The Mac Pro will likely be Apple’s last Intel Mac

The current announced timeline and the expected timing of other Apple launches would be enough to convince us that we have seen the latest Intel Mac. Except for one thing.

As fast as Apple Silicon is, it won’t beat the current Mac Pro for some time. If this period matches the two full years of the announced transition, Mac Pro users will be a little unhappy without any updates.

Mac Pro users have been quite often unhappy before, but this 2019 model seemed to show a new commitment to power users. If Apple leaves this one as long without updates as, say, the iMac Pro, it’ll be more difficult to sell the next time it promotes a Mac as being for power users.

No company can do it all, not even a $ 2 trillion Apple. So maybe Apple decided to let the Mac Pro go obsolete, maybe there are Apple Silicon Mac Pro models being tested.
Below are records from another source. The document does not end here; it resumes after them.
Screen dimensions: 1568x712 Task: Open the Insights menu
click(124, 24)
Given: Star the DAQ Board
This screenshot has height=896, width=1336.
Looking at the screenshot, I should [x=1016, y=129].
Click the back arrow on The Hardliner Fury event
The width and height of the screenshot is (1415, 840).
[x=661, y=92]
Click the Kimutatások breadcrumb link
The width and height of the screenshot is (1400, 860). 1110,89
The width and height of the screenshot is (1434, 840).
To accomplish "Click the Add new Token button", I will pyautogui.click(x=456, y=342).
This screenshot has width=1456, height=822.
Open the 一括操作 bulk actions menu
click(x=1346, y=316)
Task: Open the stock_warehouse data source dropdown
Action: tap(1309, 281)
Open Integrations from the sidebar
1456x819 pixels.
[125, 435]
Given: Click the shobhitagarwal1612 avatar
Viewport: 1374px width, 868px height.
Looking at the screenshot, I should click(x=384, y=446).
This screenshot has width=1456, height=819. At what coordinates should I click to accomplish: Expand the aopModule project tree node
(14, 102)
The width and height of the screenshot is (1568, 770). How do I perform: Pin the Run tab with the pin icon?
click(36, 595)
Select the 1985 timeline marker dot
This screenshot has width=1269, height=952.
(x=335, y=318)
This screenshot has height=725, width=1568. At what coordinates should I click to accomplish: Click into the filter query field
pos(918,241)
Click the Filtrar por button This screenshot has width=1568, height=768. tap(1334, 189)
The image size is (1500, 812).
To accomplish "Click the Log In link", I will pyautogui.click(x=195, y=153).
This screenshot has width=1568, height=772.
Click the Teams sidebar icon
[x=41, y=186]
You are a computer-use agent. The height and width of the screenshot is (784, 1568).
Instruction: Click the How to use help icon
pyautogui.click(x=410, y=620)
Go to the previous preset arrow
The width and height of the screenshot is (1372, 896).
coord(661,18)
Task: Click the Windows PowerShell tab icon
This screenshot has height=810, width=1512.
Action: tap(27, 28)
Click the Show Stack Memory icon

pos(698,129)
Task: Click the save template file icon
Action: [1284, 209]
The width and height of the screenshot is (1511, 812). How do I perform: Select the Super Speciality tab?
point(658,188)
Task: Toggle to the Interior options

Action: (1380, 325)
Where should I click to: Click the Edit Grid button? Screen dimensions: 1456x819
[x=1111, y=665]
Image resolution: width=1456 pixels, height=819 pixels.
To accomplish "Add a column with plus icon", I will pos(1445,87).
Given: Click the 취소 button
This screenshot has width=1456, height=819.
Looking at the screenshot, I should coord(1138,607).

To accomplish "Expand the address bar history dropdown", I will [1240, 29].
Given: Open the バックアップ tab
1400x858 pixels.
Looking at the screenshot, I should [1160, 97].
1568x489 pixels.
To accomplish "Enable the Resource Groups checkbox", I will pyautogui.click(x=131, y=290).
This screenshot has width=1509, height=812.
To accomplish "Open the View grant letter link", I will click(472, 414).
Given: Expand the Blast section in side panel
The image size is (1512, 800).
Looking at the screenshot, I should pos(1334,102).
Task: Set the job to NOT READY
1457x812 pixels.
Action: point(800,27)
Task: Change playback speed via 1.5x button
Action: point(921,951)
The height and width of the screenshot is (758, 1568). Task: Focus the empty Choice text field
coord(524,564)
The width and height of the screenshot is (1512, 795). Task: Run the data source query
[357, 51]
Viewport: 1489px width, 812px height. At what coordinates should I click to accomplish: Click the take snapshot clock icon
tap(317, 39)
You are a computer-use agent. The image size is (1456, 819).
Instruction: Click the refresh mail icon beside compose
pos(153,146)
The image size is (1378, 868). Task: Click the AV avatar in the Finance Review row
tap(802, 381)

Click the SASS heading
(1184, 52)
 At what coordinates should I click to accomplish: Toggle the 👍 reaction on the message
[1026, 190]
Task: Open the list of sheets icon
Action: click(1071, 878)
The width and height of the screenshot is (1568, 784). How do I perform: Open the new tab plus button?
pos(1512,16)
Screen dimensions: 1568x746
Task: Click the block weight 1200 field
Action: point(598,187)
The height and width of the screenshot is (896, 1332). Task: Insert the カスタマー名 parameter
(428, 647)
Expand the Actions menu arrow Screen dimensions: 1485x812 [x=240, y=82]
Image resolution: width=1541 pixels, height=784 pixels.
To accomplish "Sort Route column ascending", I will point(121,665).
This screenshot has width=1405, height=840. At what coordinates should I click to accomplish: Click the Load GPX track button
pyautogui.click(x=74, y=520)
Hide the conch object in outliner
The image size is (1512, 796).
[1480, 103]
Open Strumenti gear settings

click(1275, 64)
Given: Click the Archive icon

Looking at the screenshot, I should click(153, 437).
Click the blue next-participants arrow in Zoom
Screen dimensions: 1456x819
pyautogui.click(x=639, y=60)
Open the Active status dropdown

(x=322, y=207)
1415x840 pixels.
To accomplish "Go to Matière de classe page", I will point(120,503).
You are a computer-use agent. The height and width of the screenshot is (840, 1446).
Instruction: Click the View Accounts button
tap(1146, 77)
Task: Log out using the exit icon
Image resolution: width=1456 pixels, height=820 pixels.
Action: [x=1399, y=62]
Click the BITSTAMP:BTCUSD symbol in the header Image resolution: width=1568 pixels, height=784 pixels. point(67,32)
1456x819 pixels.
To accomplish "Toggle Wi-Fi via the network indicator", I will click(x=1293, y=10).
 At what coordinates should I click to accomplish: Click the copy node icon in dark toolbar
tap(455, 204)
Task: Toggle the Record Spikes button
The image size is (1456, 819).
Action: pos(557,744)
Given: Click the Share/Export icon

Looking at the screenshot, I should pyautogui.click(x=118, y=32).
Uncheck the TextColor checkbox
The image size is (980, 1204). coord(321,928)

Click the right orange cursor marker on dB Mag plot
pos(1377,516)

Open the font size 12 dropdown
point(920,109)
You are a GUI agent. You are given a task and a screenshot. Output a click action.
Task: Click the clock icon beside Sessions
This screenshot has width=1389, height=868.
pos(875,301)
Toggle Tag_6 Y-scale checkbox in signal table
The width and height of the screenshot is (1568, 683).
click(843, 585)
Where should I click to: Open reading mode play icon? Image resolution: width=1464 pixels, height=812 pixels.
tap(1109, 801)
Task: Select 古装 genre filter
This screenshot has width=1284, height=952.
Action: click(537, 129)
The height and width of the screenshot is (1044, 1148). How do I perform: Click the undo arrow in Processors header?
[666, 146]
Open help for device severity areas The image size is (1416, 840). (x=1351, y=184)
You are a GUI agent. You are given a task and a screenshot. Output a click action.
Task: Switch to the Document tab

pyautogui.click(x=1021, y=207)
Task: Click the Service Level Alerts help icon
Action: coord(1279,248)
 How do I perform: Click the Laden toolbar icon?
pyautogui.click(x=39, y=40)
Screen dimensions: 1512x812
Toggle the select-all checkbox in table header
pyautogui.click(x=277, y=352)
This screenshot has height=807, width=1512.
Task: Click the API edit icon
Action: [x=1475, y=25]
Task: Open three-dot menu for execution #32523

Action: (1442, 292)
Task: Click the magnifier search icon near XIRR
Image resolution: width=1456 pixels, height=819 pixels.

This is probably the part of the transition that takes the longest, as an Apple Silicon Mac Pro needs to beat Intel’s current performance – and probably significantly. There’s also the marketing sting of telling business users that the $ 50,000 Mac Pro machine you promised was now obsolete for them.

Maybe this is really where Tim Cook means there will be new Intel-based versions. Not necessarily new machines and nothing that can compete with its Apple Silicon models. But, probably the ones who keep the current Intel Mac Pro going longer.